Costs capitalized, together with the costs of production equipment, are depleted and amortized on the unit-of-production method based on the estimated net proved reserves. Petroleum products and reserves are converted to a common unit of measure, using six (6) MCF of natural gas to one barrel of oil.
Costs of acquiring and evaluating unproved properties are initially excluded from depletion calculations. These unevaluated properties are assessed annually to ascertain whether impairment has occurred. When proved reserves are assigned or the property is considered to be impaired, the cost of the property or the amount of the impairment is added to costs subject to depletion calculations.
F-7
Future net cash flows from proved reserves using average monthly prices, non-escalated and net of future operating and development costs are discounted to present value and compared to the carrying value of oil and gas properties.
Proceeds from a sale of petroleum and natural gas properties are applied against capitalized costs, with no gain or loss recognized, unless such a sale would alter the rate of depletion by more than twenty-five percent (25%).

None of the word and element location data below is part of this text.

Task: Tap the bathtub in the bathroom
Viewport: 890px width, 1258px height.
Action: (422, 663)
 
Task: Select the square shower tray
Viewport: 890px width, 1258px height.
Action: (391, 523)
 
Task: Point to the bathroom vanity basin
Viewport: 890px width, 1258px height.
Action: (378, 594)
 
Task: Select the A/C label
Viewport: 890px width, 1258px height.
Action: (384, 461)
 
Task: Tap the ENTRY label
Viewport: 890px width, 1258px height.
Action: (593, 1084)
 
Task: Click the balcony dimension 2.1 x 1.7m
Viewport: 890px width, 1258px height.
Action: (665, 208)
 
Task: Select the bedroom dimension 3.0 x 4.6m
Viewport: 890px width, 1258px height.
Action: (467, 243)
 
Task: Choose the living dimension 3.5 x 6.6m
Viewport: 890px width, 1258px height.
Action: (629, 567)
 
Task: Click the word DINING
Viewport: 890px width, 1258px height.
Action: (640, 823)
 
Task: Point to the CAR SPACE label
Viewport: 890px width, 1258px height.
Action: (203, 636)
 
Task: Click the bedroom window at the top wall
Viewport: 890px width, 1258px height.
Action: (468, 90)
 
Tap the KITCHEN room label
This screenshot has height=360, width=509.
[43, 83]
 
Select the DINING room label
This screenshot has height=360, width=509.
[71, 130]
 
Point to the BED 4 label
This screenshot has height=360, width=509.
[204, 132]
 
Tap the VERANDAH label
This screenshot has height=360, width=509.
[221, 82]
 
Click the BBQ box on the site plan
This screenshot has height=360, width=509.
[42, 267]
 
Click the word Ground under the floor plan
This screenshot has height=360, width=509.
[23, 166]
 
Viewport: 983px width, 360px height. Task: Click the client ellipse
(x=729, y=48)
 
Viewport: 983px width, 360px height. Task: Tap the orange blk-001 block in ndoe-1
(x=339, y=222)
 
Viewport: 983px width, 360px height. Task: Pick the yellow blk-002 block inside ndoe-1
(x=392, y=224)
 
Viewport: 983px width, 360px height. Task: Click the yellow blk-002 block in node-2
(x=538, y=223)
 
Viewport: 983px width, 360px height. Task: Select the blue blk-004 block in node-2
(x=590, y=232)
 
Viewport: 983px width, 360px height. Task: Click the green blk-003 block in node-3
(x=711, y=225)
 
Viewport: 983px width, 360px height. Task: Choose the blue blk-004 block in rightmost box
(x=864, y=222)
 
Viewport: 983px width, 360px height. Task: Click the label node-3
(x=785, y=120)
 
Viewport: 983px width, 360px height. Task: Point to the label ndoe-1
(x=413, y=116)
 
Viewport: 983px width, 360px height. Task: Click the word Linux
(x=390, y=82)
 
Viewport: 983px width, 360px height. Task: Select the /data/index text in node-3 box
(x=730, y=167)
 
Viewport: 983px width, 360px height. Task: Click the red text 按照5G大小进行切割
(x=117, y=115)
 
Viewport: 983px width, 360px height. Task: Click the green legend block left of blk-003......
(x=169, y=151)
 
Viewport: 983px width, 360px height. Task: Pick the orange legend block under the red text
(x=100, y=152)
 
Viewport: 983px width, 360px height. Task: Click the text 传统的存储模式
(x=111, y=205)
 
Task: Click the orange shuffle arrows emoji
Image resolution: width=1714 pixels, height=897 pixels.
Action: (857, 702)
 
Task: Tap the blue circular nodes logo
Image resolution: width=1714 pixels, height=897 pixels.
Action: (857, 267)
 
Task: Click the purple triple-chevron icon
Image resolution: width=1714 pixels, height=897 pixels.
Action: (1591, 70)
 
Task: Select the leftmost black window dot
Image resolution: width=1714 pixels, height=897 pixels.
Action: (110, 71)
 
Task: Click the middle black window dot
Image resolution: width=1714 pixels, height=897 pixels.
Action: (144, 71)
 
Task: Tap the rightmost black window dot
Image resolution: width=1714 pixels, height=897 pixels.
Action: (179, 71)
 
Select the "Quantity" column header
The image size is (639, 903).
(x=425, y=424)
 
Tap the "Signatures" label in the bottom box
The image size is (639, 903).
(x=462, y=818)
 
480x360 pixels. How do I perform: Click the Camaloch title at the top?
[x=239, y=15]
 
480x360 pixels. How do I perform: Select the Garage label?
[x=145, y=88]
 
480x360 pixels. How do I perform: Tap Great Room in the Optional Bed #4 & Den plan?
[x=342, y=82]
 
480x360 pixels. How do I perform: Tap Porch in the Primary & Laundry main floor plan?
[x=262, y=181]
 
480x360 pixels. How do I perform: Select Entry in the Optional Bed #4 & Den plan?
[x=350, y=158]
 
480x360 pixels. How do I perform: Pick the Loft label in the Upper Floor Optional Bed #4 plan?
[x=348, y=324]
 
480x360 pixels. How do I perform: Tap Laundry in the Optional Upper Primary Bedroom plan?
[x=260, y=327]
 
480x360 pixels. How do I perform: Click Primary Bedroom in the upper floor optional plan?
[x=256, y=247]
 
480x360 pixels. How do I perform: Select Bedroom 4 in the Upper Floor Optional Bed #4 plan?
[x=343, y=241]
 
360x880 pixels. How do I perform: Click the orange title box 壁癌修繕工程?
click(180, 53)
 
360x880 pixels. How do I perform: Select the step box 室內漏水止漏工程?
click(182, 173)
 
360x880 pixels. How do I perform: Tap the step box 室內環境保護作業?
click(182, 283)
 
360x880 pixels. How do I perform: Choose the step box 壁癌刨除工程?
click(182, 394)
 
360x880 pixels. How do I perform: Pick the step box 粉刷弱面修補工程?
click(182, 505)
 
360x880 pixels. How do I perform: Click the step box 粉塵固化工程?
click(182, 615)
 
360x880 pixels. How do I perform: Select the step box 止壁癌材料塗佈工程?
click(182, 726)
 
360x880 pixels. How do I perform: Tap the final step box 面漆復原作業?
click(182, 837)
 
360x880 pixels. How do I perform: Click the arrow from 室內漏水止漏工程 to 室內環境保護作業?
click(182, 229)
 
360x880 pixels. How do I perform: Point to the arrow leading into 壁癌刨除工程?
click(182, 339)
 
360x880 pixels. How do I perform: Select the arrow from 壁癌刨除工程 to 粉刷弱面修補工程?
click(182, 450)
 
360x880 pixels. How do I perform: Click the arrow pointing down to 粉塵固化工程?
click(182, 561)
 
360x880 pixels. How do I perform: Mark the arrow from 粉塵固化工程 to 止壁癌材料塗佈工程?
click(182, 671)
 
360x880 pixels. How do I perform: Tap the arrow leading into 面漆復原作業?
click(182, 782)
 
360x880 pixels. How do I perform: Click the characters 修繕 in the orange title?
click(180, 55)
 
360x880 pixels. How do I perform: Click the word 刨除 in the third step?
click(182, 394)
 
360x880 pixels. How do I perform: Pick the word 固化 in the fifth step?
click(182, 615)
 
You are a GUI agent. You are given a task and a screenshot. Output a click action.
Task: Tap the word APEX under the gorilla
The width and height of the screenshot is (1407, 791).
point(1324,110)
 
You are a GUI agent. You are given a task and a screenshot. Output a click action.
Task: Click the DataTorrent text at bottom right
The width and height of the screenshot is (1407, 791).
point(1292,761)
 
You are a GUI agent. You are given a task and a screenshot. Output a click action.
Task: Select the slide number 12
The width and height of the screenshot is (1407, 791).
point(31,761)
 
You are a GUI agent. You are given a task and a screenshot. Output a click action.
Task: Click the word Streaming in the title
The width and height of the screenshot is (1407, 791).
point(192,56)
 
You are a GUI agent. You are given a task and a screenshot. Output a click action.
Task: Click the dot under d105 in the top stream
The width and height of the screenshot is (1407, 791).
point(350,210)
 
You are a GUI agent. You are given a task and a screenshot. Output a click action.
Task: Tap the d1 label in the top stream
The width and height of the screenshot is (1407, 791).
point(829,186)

Assets Retirement Obligations
The Company recognizes the fair value of a liability for an assets retirement obligation in the year in which it is incurred when a reasonable estimate of fair value can be made. The carrying amount of the related long-lived asset is increased by the same amount as the liability.
Changes in the liability for an asset retirement obligation due to the passage of time will be measured by applying an interest method of allocation. The amount will be recognized as an increase in the liability and an accretion expense in the statement of operations. Changes resulting from revisions to the timing or the amount of the original estimate of undiscounted cash flows are recognized as an increase or a decrease in the carrying amount of the liability for an asset retirement obligation and the related asset retirement cost capitalized as part of the carrying amount of the related long-lived asset. At January 31, 2011, the Company’s estimate of asset retirement obligation was not material.
Impairment of Long-Lived Assets
The Company has adopted FASB Codification Topic 360-10 (“ASC 360-10”), “Property, Plant and Equipment”, which requires that long-lived assets to be held and used be reviewed for impairment whenever events or changes in circumstances indicate that the carrying amount of an asset may not be recoverable. Oil and gas properties accounted for using the full cost method of accounting, a method utilized by the Company, are excluded from this requirement, but will continue to be subject to the ceiling test limitations. At January 31, 2011, the company recognized an impairment charge of $0, (January 31, 2010, $150,000) related to the ceiling test limitations.
Income Taxes
The Company accounts for income taxes under FASB Codification Topic 740-10-25 (“ASC 740-10-25”). Under ASC 740-10-25, deferred tax assets and liabilities are recognized for future tax consequences attributable to differences between the financial statement carrying amounts of existing assets and liabilities and their respective tax bases. Deferred tax assets and liabilities are measured using enacted tax rates expected to apply to taxable income in the years in which those temporary differences are expected to be recovered or settled. Under ASC 740-10-25, the effect on deferred tax assets and liabilities of a change in tax rates is recognized in income in the period that includes the enactment date.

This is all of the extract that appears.